Jovan Belcher’s brain reportedly showed signs of CTE
Jovan Belcher, the former Kansas City Chiefs linebacker who shot and killed his girlfriend nearly two years ago before committing suicide, may have suffered from a condition known as chronic traumatic encephalopathy.
According to ESPN’s Outside the Lines, Dr. Piotr Kozlowski, a neuropathologist, wrote in a report that he detected neurofibrillary tangles of tau protein in Belcher’s brain after his body was exhumed a year after his death.
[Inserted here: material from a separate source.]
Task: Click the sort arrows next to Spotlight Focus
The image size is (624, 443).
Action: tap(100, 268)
Kozlowki said the tangles were found in the hippocampus, the area of the brain that deals with memory, learning and emotion.
Belcher is one of a number of former NFL players who have been diagnosed with chronic traumatic encephalopathy, or CTE, after death. Former NFL linebacker Junior Seau, who took his own life by shooting himself in the chest in May 2012, was also diagnosed with CTE.
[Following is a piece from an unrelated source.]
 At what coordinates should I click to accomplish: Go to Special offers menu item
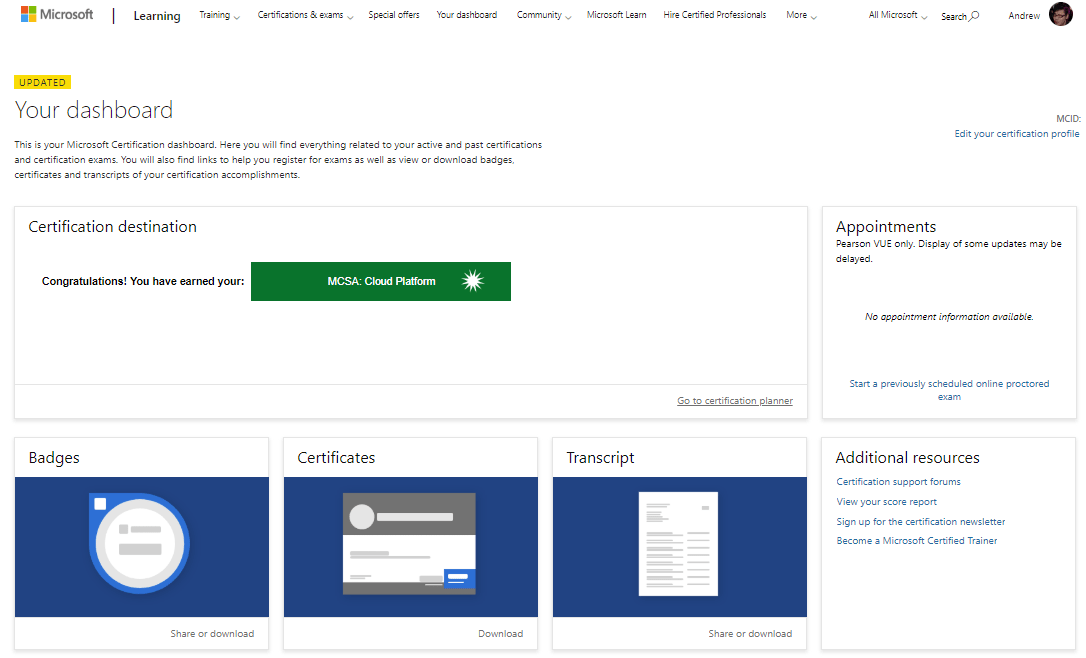point(394,16)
Several reports indicated that Belcher drank nightly and seemed depressed before he committed suicide.
Belcher’s mother, Cheryl Shepherd, is the one who initiated the process of having her son’s body exhumed so his brain could be studied. While her attorney would not reveal the reason that Kozlowski’s results have been released nine months after the diagnosis, OTL noted that Belcher’s daughter and mother would be eligible for up to $4 million from the NFL under the proposed concussion settlement between the league and a number of former players if it is determined that Belcher had CTE.
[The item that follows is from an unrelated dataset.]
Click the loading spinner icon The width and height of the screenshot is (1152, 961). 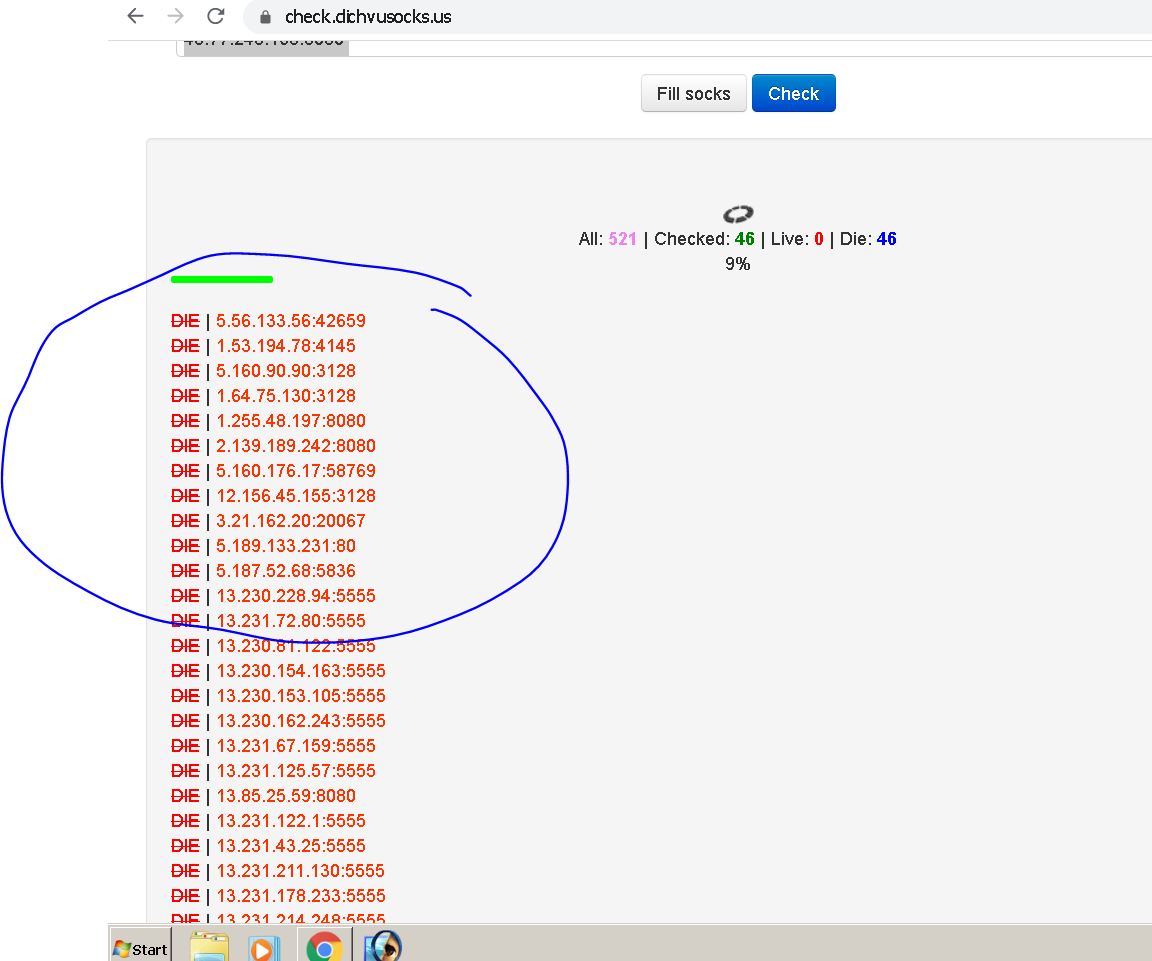point(738,214)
The lawyers representing Belcher’s young daughter have filed a wrongful death lawsuit against the Chiefs. Belcher’s mother has filed her own separate suit, alleging that Belcher was knocked unconscious during a game against the Jacksonville Jaguars in 2009 and did not receive proper treatment. The lawsuit also claims Belcher “suffered what should have been recognized as an acute concussion” in a game against the Cincinnati Bengals in 2012 but was never removed from the game “despite exhibiting obvious symptoms.”